O termo surgiu do filme Gaslight (1944) quando um homem tenta enganar a esposa de que não alterou as luzes alimentadas por gás da casa, enquanto procurava um tesouro escondido no sótão. E para tentar convencê-la, utiliza os mais variados métodos, inclusive, alterando pequenas coisas no ambiente, fazendo sua esposa se questionar de sua própria consciência porque tem a mais límpida certeza de que o nível de iluminação na casa foi alterado. 

Traduzindo isso para a situação cotidiana feminina: 

1-Quando um namorado seu te chama de louca, e num "passe de mágica" você se sente errada por algo que você defendeu e se achava plenamente certa até ele acusar sua loucura, isso é gaslighting.

2- Quando você vive um relacionamento abusivo, e não se dá conta, porque até aquele momento ele é e sempre será o amor da sua vida, e quando você ousa questionar algo que te incomoda, ele começa a proferir a seguintes frases "amor, não exagera.
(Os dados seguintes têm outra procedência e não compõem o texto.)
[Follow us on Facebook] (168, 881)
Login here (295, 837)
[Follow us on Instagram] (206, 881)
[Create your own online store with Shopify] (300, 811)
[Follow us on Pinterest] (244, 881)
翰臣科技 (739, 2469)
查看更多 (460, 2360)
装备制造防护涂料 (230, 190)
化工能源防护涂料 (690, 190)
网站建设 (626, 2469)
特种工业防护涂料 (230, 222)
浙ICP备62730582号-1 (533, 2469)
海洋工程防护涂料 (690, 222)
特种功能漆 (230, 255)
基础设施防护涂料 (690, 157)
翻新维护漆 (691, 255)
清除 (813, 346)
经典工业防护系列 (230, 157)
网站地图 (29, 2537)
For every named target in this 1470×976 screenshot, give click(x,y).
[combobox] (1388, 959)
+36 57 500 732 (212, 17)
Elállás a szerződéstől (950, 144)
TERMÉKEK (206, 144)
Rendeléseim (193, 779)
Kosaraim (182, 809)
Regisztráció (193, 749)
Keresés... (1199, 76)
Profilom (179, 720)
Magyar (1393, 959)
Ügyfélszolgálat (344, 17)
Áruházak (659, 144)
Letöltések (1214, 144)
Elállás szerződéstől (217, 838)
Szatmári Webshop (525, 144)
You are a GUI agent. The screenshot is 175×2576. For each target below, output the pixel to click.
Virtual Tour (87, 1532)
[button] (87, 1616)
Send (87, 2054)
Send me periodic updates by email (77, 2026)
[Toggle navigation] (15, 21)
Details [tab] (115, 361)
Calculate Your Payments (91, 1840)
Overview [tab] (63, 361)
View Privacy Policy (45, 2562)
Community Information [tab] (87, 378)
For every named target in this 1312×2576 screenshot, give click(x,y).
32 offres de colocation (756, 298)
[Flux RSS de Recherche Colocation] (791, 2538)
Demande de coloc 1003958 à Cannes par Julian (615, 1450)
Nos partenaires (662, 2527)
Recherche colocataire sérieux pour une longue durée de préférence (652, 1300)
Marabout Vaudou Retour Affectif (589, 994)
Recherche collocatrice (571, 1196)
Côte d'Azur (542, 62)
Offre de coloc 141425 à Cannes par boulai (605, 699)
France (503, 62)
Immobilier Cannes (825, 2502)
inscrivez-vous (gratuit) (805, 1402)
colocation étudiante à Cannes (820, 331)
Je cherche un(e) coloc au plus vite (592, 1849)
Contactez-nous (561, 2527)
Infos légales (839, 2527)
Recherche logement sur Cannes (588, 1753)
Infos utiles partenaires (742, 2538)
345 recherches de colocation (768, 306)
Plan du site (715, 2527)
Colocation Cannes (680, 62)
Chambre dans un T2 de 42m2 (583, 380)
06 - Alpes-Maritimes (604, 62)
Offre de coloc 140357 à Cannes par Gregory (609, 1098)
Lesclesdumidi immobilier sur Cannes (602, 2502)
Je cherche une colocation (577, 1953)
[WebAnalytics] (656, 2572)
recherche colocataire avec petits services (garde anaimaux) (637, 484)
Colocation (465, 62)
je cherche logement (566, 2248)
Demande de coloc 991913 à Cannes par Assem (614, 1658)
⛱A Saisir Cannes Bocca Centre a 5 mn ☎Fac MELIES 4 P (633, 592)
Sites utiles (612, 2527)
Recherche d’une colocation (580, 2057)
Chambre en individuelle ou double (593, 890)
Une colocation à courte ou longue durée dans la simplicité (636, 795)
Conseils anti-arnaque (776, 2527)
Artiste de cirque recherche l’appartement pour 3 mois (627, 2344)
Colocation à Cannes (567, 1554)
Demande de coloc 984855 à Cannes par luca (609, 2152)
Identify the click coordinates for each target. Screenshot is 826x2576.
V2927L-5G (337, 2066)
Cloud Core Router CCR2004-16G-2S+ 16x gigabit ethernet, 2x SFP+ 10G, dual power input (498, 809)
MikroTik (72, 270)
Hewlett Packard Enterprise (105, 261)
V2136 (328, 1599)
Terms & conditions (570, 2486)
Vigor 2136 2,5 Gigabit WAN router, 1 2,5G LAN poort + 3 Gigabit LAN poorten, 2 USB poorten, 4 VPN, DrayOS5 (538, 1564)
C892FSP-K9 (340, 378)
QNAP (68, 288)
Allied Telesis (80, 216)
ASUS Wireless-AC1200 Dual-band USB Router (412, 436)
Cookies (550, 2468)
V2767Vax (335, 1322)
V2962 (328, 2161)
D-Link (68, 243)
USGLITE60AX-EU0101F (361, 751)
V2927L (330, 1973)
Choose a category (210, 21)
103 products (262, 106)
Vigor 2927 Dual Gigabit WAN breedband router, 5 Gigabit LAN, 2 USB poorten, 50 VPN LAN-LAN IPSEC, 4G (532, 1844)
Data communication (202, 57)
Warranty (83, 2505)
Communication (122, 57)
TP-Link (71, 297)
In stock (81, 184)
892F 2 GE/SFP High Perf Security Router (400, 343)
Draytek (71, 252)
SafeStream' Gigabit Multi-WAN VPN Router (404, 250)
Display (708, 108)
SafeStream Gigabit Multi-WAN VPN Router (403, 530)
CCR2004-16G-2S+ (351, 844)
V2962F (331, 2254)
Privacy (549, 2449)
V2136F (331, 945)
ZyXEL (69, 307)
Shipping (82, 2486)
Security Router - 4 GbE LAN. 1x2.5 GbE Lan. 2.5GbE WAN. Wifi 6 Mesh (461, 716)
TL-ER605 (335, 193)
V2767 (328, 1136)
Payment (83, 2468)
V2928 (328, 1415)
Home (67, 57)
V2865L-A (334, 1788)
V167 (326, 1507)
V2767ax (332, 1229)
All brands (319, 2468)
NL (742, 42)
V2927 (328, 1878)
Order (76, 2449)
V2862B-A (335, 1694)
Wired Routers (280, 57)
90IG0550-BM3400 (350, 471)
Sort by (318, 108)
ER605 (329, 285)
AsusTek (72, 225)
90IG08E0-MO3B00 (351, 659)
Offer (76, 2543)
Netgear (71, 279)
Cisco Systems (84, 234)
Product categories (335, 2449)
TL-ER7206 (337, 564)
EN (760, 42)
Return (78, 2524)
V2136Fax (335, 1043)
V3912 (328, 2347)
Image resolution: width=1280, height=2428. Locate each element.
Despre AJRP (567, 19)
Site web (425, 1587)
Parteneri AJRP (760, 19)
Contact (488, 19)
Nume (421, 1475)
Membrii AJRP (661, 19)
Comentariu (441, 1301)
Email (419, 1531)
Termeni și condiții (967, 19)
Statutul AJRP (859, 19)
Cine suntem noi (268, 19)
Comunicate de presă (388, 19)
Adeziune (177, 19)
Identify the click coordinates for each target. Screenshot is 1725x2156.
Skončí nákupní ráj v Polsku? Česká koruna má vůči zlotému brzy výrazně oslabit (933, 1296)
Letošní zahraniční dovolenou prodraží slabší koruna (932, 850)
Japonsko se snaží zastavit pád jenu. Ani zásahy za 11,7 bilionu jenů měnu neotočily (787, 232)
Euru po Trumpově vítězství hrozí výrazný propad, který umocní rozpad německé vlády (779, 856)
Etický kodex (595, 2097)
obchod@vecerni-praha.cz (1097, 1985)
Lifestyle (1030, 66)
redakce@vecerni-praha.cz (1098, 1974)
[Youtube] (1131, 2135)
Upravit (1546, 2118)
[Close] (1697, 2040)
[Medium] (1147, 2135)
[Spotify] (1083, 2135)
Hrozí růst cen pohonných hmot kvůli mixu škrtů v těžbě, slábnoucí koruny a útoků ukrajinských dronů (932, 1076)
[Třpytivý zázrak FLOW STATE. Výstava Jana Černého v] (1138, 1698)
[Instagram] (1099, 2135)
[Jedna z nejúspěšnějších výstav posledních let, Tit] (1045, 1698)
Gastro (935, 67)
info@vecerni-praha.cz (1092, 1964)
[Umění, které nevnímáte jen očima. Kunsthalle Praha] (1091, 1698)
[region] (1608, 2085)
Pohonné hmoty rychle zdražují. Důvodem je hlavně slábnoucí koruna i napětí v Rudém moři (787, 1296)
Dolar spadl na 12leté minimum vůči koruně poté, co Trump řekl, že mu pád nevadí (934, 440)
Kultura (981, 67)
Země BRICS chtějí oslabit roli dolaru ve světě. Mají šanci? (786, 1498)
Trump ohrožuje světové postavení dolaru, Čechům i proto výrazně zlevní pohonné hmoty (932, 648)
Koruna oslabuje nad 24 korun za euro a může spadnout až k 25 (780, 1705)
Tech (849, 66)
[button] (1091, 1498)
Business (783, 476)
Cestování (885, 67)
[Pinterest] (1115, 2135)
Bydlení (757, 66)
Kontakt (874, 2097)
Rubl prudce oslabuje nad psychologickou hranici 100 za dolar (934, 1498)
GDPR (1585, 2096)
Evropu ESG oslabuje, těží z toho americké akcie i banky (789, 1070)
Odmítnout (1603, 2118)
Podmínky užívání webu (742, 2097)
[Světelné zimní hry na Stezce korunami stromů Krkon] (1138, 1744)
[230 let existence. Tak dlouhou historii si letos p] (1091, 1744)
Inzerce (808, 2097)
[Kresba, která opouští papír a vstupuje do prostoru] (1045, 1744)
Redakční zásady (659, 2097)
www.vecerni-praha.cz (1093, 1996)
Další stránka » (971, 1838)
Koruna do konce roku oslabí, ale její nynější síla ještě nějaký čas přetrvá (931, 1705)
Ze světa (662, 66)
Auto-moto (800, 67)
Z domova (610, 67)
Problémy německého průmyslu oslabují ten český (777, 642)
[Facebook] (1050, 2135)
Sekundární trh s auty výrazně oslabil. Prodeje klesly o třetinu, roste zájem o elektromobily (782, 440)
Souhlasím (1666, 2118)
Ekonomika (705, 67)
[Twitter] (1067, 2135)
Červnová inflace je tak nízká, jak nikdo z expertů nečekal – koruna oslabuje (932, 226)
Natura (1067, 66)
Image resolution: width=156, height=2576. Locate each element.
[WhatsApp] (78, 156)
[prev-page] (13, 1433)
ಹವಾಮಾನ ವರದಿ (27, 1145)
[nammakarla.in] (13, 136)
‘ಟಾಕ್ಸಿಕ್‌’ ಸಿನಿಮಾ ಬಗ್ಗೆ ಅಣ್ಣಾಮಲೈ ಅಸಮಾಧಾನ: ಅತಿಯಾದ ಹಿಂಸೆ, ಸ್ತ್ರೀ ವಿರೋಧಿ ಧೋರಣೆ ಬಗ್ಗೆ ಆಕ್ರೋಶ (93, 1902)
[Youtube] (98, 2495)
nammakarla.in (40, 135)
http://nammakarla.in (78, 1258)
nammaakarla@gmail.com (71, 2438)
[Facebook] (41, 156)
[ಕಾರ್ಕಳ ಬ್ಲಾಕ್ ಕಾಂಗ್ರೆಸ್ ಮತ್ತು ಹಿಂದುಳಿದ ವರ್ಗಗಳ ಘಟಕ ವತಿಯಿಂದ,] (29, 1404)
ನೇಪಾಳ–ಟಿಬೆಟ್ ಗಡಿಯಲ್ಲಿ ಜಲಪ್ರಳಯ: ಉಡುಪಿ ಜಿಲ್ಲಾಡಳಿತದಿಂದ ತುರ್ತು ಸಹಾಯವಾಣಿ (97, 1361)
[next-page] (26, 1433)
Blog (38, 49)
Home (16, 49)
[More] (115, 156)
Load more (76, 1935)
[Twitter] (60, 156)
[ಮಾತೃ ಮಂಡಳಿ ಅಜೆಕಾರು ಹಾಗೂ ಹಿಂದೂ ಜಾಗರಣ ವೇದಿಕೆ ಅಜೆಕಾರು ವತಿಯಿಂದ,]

Isso é paranoia sua, você tá ficando louca, nós estamos tão bem..." - ISSO É GASLIGHTING! 

Resumo: O estereótipo da mulher histérica e da mulher louca, é gaslighting.

Dados alguns exemplos cotidianos, prossigamos.

O gaslighting na mídia tem sido algo tão comum e tão corriqueiro que passa despercebido a quem não faz uma análise crítica do que consome. Ou seja, analisar bem o tipo de informação que está recebendo. 

Vamos tomar como exemplo, essa capa da revista ISTOÉ: 





"AS EXPLOSÕES NERVOSAS DA PRESIDENTE"
"e perde (também) as condições emocionais de conduzir o país"
ISSO É GASLIGHTING! (e como diria um dos comentários do post desse vídeo no facebook: "aqui jaz o jornalismo")

Realmente desconstruíram toda a imagem da presidenta para uma louca, doida varrida que quebra móveis e grita com subordinados. A QUE PONTO A MÍDIA TENDENCIOSA CHEGA!                                                                                                                                                                                                         

Gaslighting é uma cultura tão naturalizada, e a grande mídia faz questão de impulsionar isso. 

E não acontece só com o Brasil, se pesquisarmos direitinho a Hillary Clinton, candidata a presidência dos EUA tem sido alvo preferido da mídia americana; A chanceler da Alemanha Angela Merkel, já foi retratada como um ciborgue em uma capa de revista; Christina Kirchner ex-presidente da Argentina, era hipersexualizada e retratada na mídia como "louca e vaidosa"; Michelle Obama é também um alvo em potencial nos Estados Unidos; 

Veja mais sobre essas capas nesse post do Think Olga: 



Não é mimimi. É sexismo. Quer uma prova? 


Eduardo Cunha tem histórico de corrupção, contas na Suíça e afins...

Até agora, eu, Gabriele, não vi ninguém falar de Eduardo Cunha como se ele fosse louco, como se ele estivesse perdendo a linha na câmara quando acusaram ele.  

Sérgio Moro tá brincando de esconde-mostra mostra-esconde, e não tô vendo ninguém falar da sanidade dele, enquanto ele joga na mídia áudios que não falam nada a se aproveitar sobre Dilma e Lula e esconde uma lista de corrupção na Odebrecht, onde não consta os nomes de Dilma Rousseff e Lula. 

Vale lembrar que não sou petista, só gosto do que é certo. 

Então acho que está claro que não é só contra Dilma essas acusações, ou só contra Hillary, contra Angela ou contra Christina. É contra a condição feminina. É contra o fato de ter uma mulher à frente de um país. É contra as mulheres. 

E como essas revistas circulam feito água, natural que a cultura do gaslighting seja sempre fortalecida e incentivada a nível nacional/mundial. 

A mídia elitista branca que criou o estereótipo da mulher negra irritada (o que também é gaslighting), é a mesma mídia que está cultivando uma geração machista fazendo a propagação do gaslighting ficar cada vez maior. 

Ou seja, vamos combater isso para 'desnaturalizar' algo tão nocivo e deturpante à condição feminina, porque isso não ofende só elas, como a todas nós mulheres. 

Não vamos nos calar, não vamos deixar passar, estamos juntas e não somos histéricas e muito menos loucas! Vamos em luta!